Promotions to help buyers are restoring car sales
Automotive sales plummeted in April following the coronavirus market crash, shutdown and resulting economic uncertainty, and some local and national dealers are offering new promotions to help buyers finance cars.
Goodcarbadcar.net, which produces a month-by-month analysis of the nationwide auto market by breaking down raw data from the US Bureau of Economic Analysis, reported that nationwide auto sales began dipping in March and hit a low in April before slowly climbing in May. Year over year new vehicle sales dropped each month, from 1,552,126 last March to 903,194 this March, 1,355,548 to 168,850 April to April, and 1,606,260 to 312,113 May to May.

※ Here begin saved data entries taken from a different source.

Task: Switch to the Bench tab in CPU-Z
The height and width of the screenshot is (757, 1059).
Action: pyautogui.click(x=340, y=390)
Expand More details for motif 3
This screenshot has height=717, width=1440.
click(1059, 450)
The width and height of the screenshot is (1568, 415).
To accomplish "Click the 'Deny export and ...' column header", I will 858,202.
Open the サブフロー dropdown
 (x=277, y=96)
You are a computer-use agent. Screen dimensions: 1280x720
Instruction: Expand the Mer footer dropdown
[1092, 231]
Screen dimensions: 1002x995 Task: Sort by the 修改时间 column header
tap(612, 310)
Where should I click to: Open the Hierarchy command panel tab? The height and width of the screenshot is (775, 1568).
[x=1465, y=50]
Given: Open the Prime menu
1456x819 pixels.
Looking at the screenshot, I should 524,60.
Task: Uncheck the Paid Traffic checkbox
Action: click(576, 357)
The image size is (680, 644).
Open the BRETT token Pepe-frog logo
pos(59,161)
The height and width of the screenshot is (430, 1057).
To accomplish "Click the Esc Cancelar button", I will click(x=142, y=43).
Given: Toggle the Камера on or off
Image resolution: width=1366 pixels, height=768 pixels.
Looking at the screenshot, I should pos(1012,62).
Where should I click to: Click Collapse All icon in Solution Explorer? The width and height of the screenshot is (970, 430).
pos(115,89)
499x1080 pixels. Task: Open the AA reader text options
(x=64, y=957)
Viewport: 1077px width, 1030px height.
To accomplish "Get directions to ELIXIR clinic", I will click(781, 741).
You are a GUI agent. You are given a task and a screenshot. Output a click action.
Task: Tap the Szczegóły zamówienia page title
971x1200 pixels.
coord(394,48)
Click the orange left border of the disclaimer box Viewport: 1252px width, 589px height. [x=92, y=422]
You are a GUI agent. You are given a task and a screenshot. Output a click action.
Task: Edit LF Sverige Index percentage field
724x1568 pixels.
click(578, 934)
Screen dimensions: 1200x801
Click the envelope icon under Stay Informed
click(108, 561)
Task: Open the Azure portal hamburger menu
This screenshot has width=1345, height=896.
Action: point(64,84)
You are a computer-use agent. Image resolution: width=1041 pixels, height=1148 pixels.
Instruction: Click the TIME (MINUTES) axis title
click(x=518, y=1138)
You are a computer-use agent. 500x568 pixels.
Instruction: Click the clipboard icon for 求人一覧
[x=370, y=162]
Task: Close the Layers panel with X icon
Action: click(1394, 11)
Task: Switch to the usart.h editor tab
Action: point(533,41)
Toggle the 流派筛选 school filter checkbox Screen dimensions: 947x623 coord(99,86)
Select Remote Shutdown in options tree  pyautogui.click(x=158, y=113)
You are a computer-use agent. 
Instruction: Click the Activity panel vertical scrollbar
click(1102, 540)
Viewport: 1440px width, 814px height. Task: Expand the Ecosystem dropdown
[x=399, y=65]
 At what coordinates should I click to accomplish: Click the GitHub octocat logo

“It bottomed out in March and April,” said Keith Troup, chief lending officer of Tropical Financial Credit Union, “but May was better than April, and June numbers halfway through the month are better than May.”
There has been, Mr. Troup said, steady upward progress since the initial drop.
In fact, some dealers think pent-up demand may factor into sales recovery coming out of the shutdown. Steve Ostrov, general manager of Toyota of Hollywood, told Miami Today via email that the South Florida market is getting stronger, in part due to pent-up demand, and that in May his dealership exceeded the number of cars sold the same time last year.
In order to help customers finance vehicles, he said, his dealership is offering special financing programs through their manufacturer. “We are offering low, long-term interest rates as low as 0% and low-payment, short-term leases with minimal cash out of pocket costs,” he said, “as well as special offers for first responders and healthcare workers.”
David Garcia, a salesperson at used car dealership Premium Cars Miami, said his dealership was waiving some fees for finance programs and trying its best to work with customers. In particular, he said, Premium Cars waived late fees for customers who chose their “Buy Here Pay Here” program, which allows customers to finance their purchase through the dealership for $999 down.
“We understand the situation,” he said, adding that Premium Cars was willing to work on a case-by-case basis with customers with a good payment history. “We’ve made a couple exceptions this month for a couple of customers that always pay on time and, unfortunately (can’t right now) because of their job situation,” he said. “We’re giving them a break, (letting) them catch up later on with the payment.”
According to Mr. Garcia, rising economic uncertainty and unemployment have led to an increase in automobile returns. However, he said, sales have started to pick back up this month.
“There is a tremendous amount of uncertainty in the marketplace as a whole, and I think rightfully so,” Mr. Troup said. Tropical Credit Union, he said, has seen only a slight increase in repossessions. “We try to work with people for solutions that contact us to turn in their vehicles,” he said, adding that the uptick in repossessions equaled roughly two to three extra cars per month.
“We’re being prudent in lending and making sure we feel good about the loan transaction,” he said. The credit union, he continued, has not changed its standards for auto loan recipients. “We haven’t changed our underwriting standard,” he said. “Our consumer loan rates haven’t changed at all over the last four to five months.”